Acute lymphocytic leukemia (ALL) is a common malignant tumor with a high morbidity rate among children, accounting for approximately 80% of leukemia cases. Although there have been improvements in the treatment of patients frequent relapse lead to a poor prognosis. The aim of the present study was to determine whether HOXA5 may be used as a target for gene therapy in leukemia in order to provide a new treatment. Mononuclear cells were extracted from the bone marrow according to the clinical research aims. After testing for ALL in the acute stage, the relative mRNA and protein expression of HOXA5 was detected in the ALL remission groups (n=25 cases per group) and the control group [n=20 cases, immune thrombocytopenia (ITP)]. Gene silencing by RNA interference (RNAi) was used to investigate the effect of silencing HOXA5 after small interfering RNA (siRNA) transfection to Jurkat cells. The HOXA5-specific siRNA was transfected to Jurkat cells using lipofectamine. The experiment was divided into the experimental group (liposomal transfection of HOXA5 targeting siRNA), the negative control group (liposomal transfection of cells with negative control siRNA) and the control group (plus an equal amount of cells and culture media only). Western blotting and quantitative fluorescent polymerase chain reaction (QF‑PCR) were used to detect the relative HOXA5 mRNA expression and protein distribution in each cell group. Cell distribution in the cell cycle and the rate of cells undergoing apoptosis were determined using flow cytometry. The expression of HOXA5 at the mRNA and protein levels in the acute phase of ALL was significantly higher than that in ALL in the remission and control groups. In cells transfected with HOXA5-specific siRNA, the expression of HOXA5 at the mRNA and protein levels decreased significantly (P<0.05). The distribution of cells in the cell cycle was also altered. Specifically, more cells were present in the G0/G1 phase compared to the S phase (P<0.05). In addition, the apoptotic rate was significantly higher in cells transfected with HOXA5‑specific siRNA (P<0.05). In conclusion, high expression levels of HOXA5 mRNA and protein in children with ALL indicate that HOXA5 is closely associated with childhood ALL. In addition, HOXA5-specific siRNA effectively silences HOXA5 gene expression and induces apoptosis and cell-cycle arrest in Jurkat cells, thus inhibiting cell proliferation.

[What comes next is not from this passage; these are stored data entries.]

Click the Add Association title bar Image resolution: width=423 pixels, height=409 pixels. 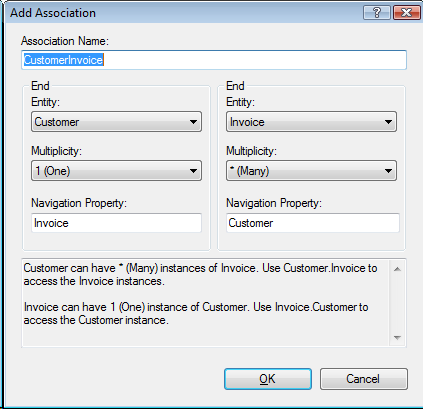coord(183,13)
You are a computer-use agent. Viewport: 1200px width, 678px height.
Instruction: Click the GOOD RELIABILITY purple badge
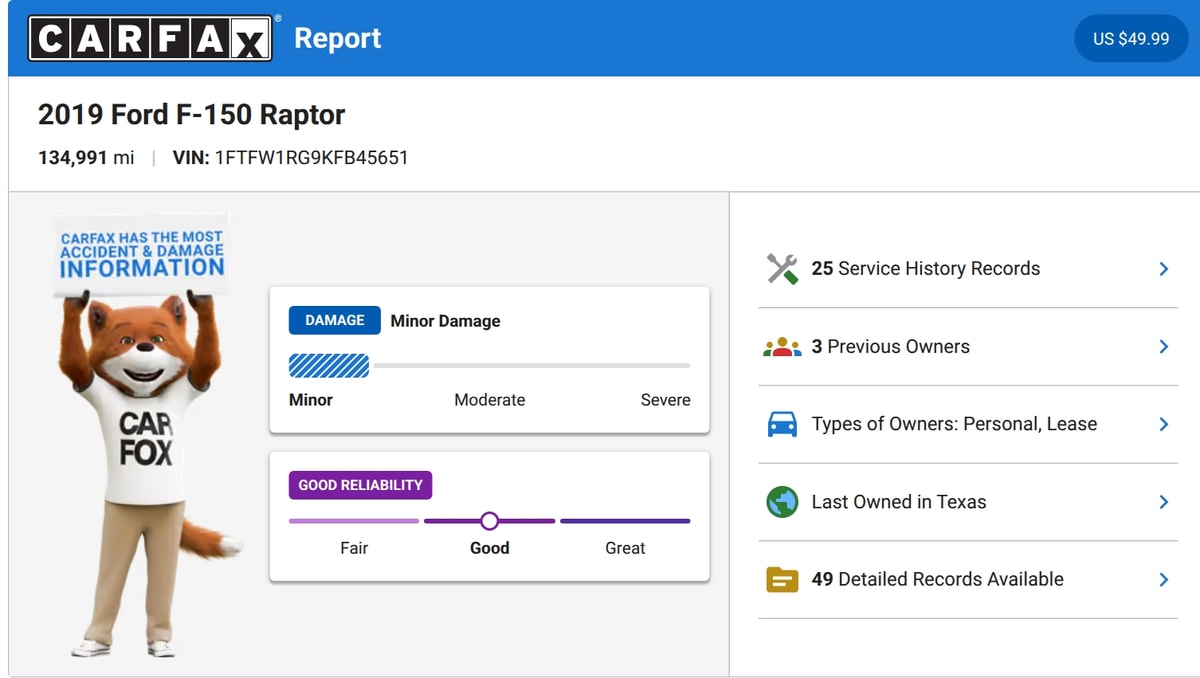(x=360, y=485)
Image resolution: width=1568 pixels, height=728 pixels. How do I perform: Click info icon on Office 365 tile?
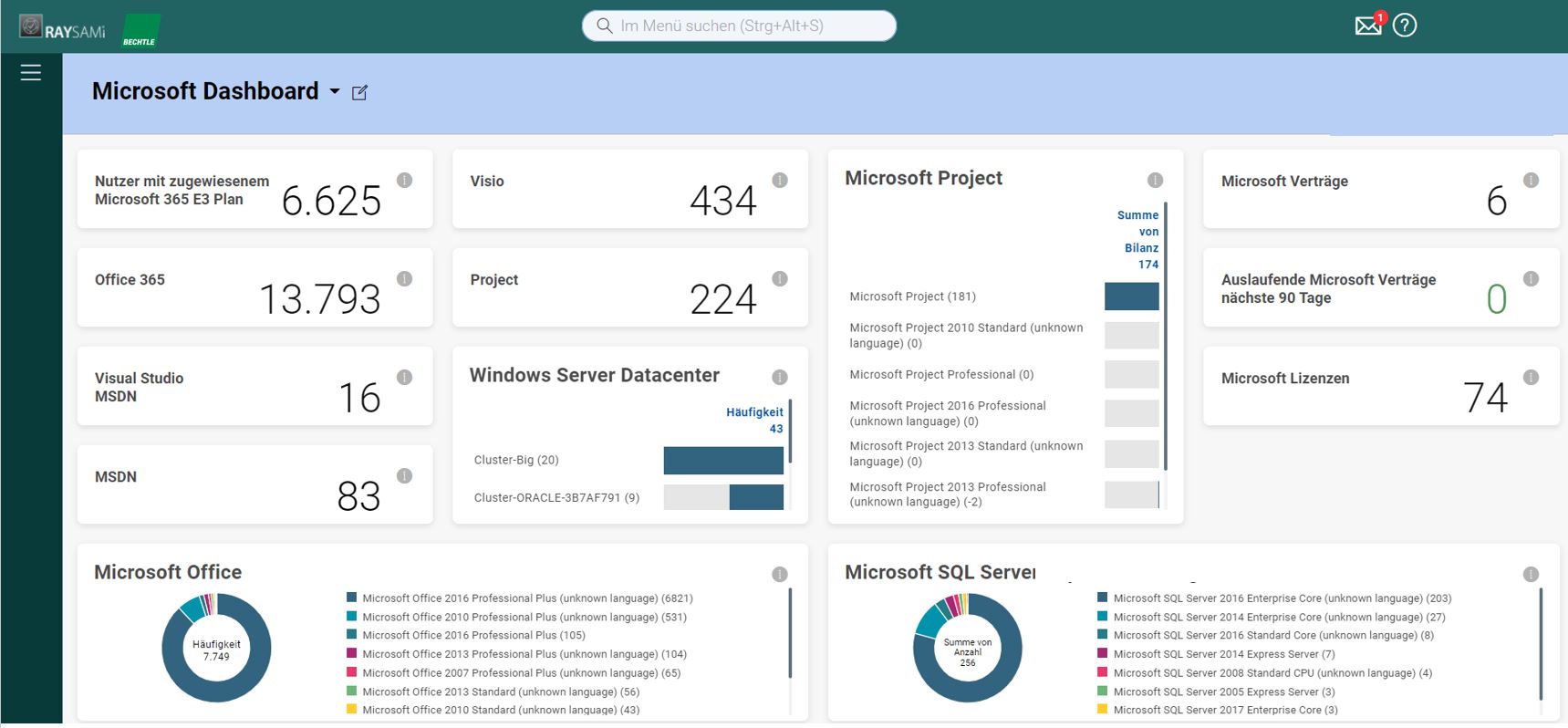point(404,279)
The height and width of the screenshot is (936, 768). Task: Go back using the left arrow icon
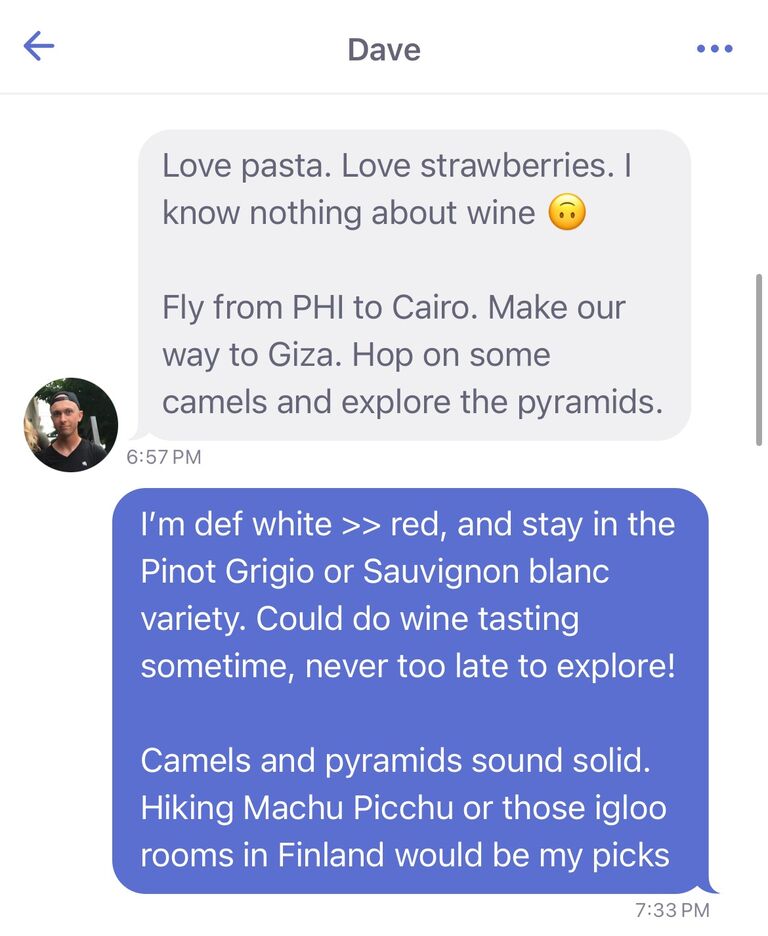[39, 47]
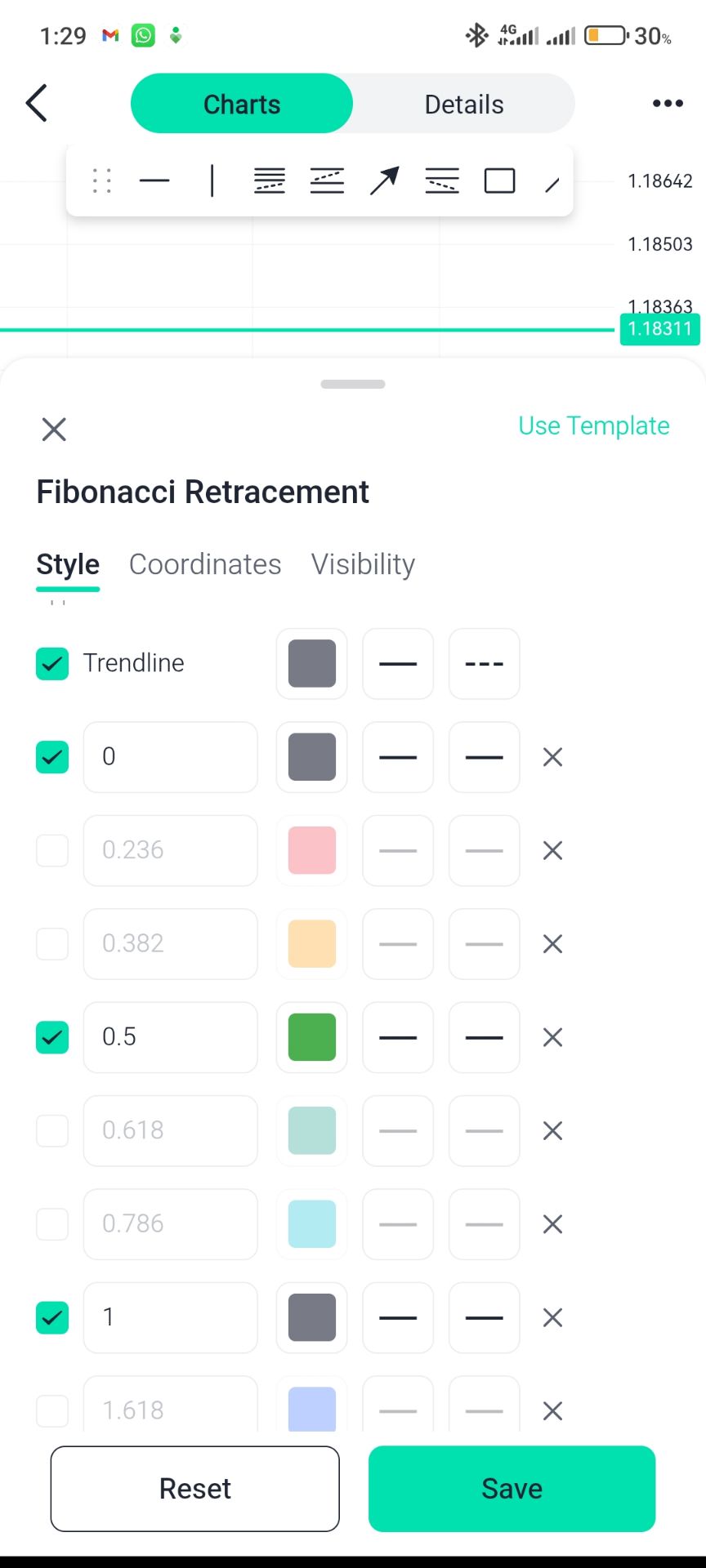Select the arrow drawing tool
Screen dimensions: 706x1568
384,180
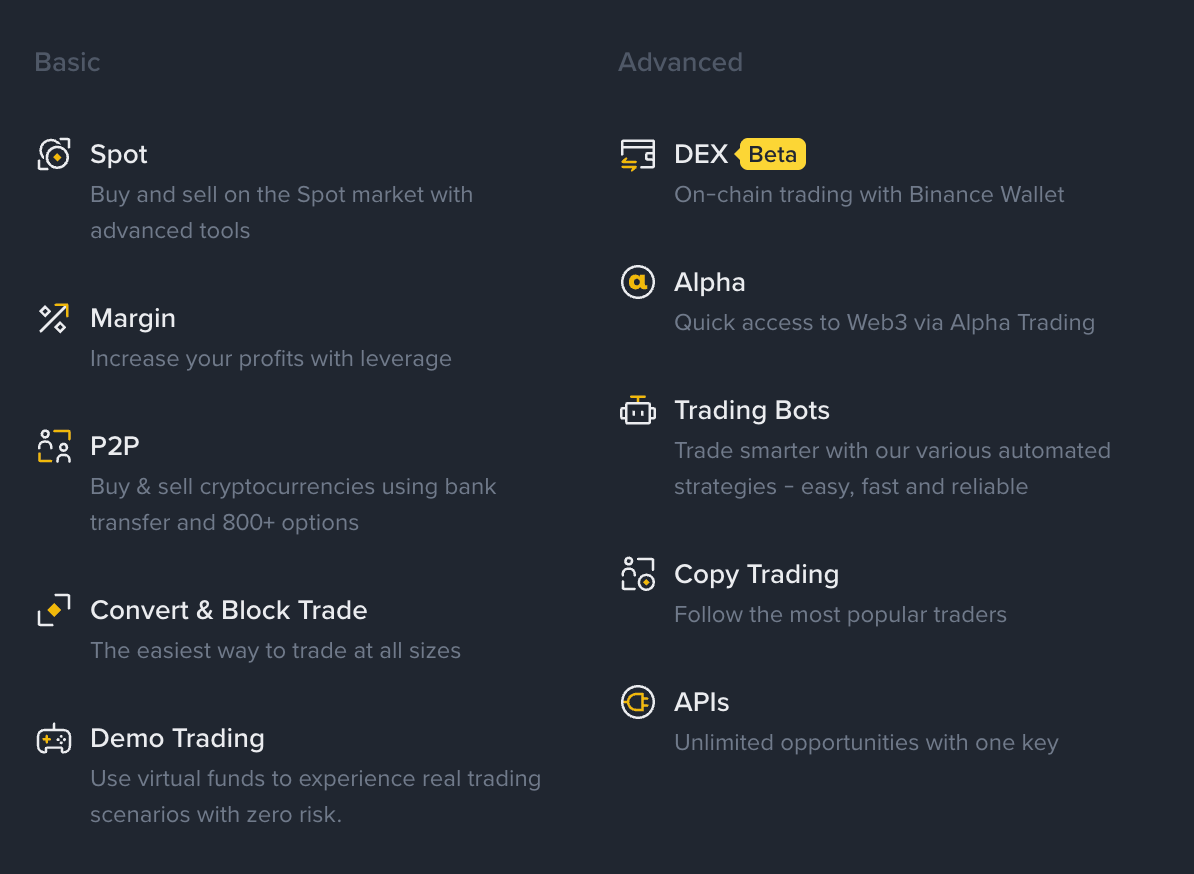Select the P2P people icon
Image resolution: width=1194 pixels, height=874 pixels.
pos(54,446)
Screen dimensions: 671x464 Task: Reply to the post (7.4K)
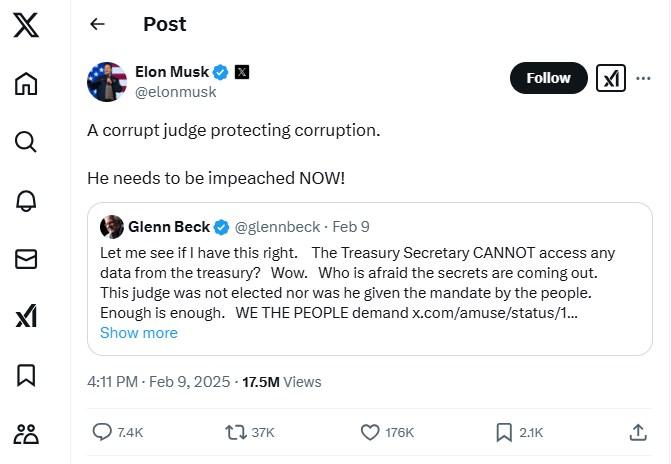(x=103, y=432)
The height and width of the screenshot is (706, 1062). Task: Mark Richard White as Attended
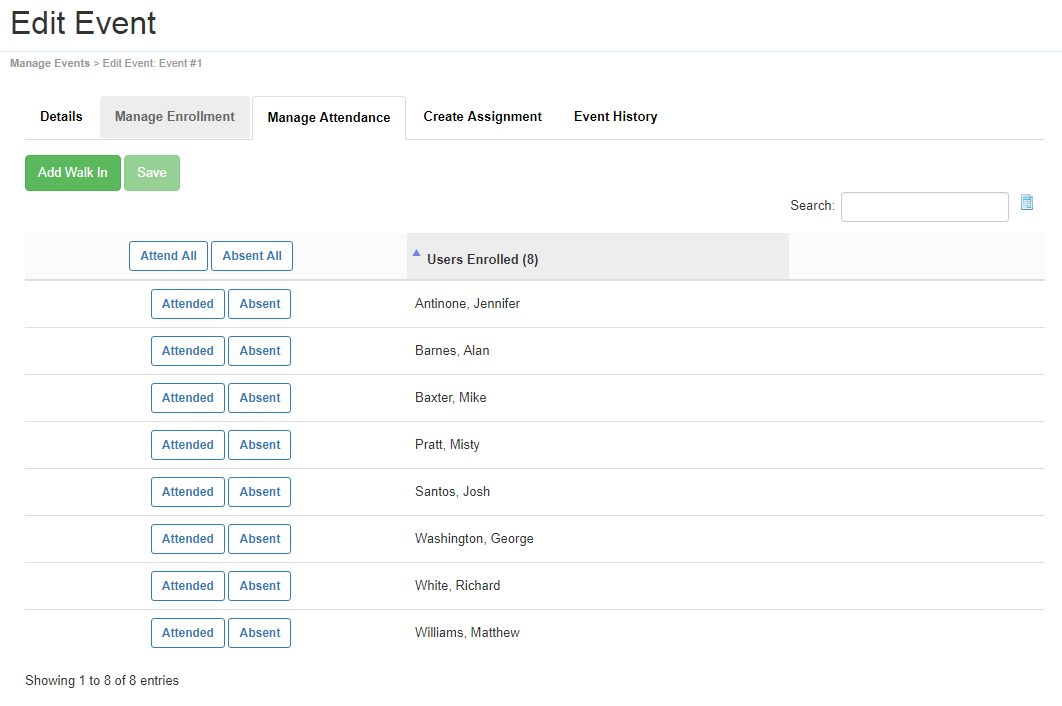pyautogui.click(x=188, y=586)
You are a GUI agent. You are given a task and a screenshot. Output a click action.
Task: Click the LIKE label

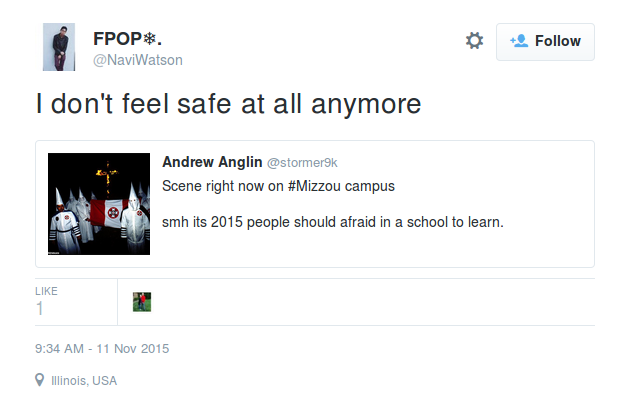click(47, 291)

急性淋巴细胞白血病(ALL)是儿童中一种常见的恶性肿瘤,发病率较高,约占白血病病例的80%。尽管患者的治疗已有改善,但频繁复发导致预后不良。本研究的目的是确定HOXA5是否可作为白血病基因治疗的靶点,以便提供一种新的治疗方法。根据临床研究目的从骨髓中提取单核细胞。在对急性期ALL进行检测后,在ALL缓解组(每组25例)和对照组[20例,免疫性血小板减少症(ITP)]中检测HOXA5的相对mRNA和蛋白表达。通过RNA干扰(RNAi)进行基因沉默,以研究小干扰RNA(siRNA)转染至Jurkat细胞后沉默HOXA5的效果。使用脂质体将HOXA5特异性siRNA转染至Jurkat细胞。实验分为实验组(HOXA5靶向siRNA的脂质体转染)、阴性对照组(用阴性对照siRNA进行细胞脂质体转染)和对照组(仅加入等量的细胞和培养基)。使用蛋白质免疫印迹法和定量荧光聚合酶链反应(QF-PCR)检测各细胞组中HOXA5的相对mRNA表达和蛋白分布。使用流式细胞术确定细胞周期中的细胞分布和凋亡细胞率。ALL急性期HOXA5在mRNA和蛋白水平的表达明显高于缓解期ALL组和对照组。在用HOXA5特异性siRNA转染的细胞中,HOXA5在mRNA和蛋白水平的表达显著降低(P<0.05)。细胞周期中的细胞分布也发生了改变。具体而言,与S期相比,G0/G1期的细胞更多(P<0.05)。此外,用HOXA5特异性siRNA转染的细胞凋亡率明显更高(P<0.05)。总之,ALL患儿中HOXA5 mRNA和蛋白的高表达水平表明HOXA5与儿童ALL密切相关。此外,HOXA5特异性siRNA有效沉默HOXA5基因表达,并诱导Jurkat细胞凋亡和细胞周期停滞,从而抑制细胞增殖。